> **WRITTEN EXERCISE 1**
Reproduce the message about terminal colors word for word, from "On Thursday, June" to "oberserve the changes)".
> **WRITTEN EXERCISE 2**
Continue the message about terminal colors, starting after its final sentence.

> **READING TEXT**
##############################

On Thursday, June 15, 2017 at 2:35:39 AM UTC+2, S. Jacobi wrote:
> I am using termite as my terminal emulator, which advertises 256 colors
> support via terminfo. I only defined 20 colors: fg, fg_bold, bg, cursor
> and the 16 colors in their normal and bright variants.
> I do not use a vim colorscheme, just the terminal colors. In some shell
> scripts I see colors that I have not defined and which are not affected
> if I change my color palette. So my question is: How are those colors
> determined and how can I change them?
>
> How to reproduce:
> 1) set t_Co=256 in vimrc (if it is set to 16 those "new" colors do not
> appear)
> 2) I set all 16 colors in my termite config file to #ff0000 (to
> oberserve the changes)
> 3) Minimal shell script:
> #/bin/bash
> $testvar=1
> cd dir
> ./command --help
> 4) $testvar is in cyan, --help is in some pinkish color
>
> I haven't tested setting all 256 colors in my config file to red, if
> this affects those two cases I found.

##############################

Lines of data
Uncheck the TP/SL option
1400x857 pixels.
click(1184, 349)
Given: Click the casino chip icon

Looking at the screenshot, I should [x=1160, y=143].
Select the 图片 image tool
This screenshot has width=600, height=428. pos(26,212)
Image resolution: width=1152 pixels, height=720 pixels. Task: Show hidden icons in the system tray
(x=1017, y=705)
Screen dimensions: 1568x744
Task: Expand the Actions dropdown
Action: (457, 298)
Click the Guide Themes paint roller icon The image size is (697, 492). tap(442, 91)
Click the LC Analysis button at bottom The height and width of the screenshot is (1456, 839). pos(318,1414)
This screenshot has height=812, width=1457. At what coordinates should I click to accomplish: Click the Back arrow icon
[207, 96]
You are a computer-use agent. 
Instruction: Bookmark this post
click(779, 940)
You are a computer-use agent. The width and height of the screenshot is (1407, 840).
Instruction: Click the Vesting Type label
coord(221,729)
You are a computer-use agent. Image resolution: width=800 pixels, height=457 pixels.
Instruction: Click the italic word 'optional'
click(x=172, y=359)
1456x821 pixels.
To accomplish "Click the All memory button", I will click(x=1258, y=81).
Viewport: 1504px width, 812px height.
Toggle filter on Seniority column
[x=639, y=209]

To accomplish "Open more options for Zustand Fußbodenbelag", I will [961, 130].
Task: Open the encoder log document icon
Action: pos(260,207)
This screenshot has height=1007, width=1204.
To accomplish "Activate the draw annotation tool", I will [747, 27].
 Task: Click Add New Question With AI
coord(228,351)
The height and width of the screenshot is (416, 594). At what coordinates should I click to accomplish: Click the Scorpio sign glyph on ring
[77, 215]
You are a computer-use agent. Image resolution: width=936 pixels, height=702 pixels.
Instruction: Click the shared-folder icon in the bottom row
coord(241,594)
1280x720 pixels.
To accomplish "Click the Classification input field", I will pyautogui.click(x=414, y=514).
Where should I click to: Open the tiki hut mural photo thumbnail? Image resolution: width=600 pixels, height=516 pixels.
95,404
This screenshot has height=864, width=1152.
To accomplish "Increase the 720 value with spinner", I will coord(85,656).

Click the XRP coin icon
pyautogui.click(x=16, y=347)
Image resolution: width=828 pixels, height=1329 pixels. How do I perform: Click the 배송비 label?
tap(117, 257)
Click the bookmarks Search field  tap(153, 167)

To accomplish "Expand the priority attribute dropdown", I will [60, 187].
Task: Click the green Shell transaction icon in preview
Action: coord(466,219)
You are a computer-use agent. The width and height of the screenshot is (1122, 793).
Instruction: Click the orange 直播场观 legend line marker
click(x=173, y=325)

##############################

> **REPLY 1**
On Thursday, June 15, 2017 at 2:35:39 AM UTC+2, S. Jacobi wrote:
> I am using termite as my terminal emulator, which advertises 256 colors
> support via terminfo. I only defined 20 colors: fg, fg_bold, bg, cursor
> and the 16 colors in their normal and bright variants.
> I do not use a vim colorscheme, just the terminal colors. In some shell
> scripts I see colors that I have not defined and which are not affected
> if I change my color palette. So my question is: How are those colors
> determined and how can I change them?
>
> How to reproduce:
> 1) set t_Co=256 in vimrc (if it is set to 16 those "new" colors do not
> appear)
> 2) I set all 16 colors in my termite config file to #ff0000 (to
> oberserve the changes)

> **REPLY 2**
>
> Kind regards
First, check that Vim knows that yout terminal allows 256 colors:
:set t_Co?
The answer should be
t_Co=256
If it isn't, and you know that your current console _does_ support 256 colors, you can set it. Even in your vimrc if you know how to identify that terminal (as opposed to a dumb 16-color text console) at startup, e.g. from its 'term' value.
Then, if you don't want to bother to identify where (at which ordinal) in the terminal palette a certain pink or green or whichever color is found, I recommend to use gui-like settings in the cterm. There are two ways to do that:
a) (easiest)
if has('termguicolors')
set termguicolors
endif
b) to use guifg= guibg= in the cterm even with a gui-enabled Vim not compiled with +termguicolors, you could also take advantage of the CSApprox plugin, see
http://vim.wikia.com/wiki/Using_GUI_color_settings_in_a_terminal#Solution_2:_the_CSApprox_plugin
Best regards,
Tony.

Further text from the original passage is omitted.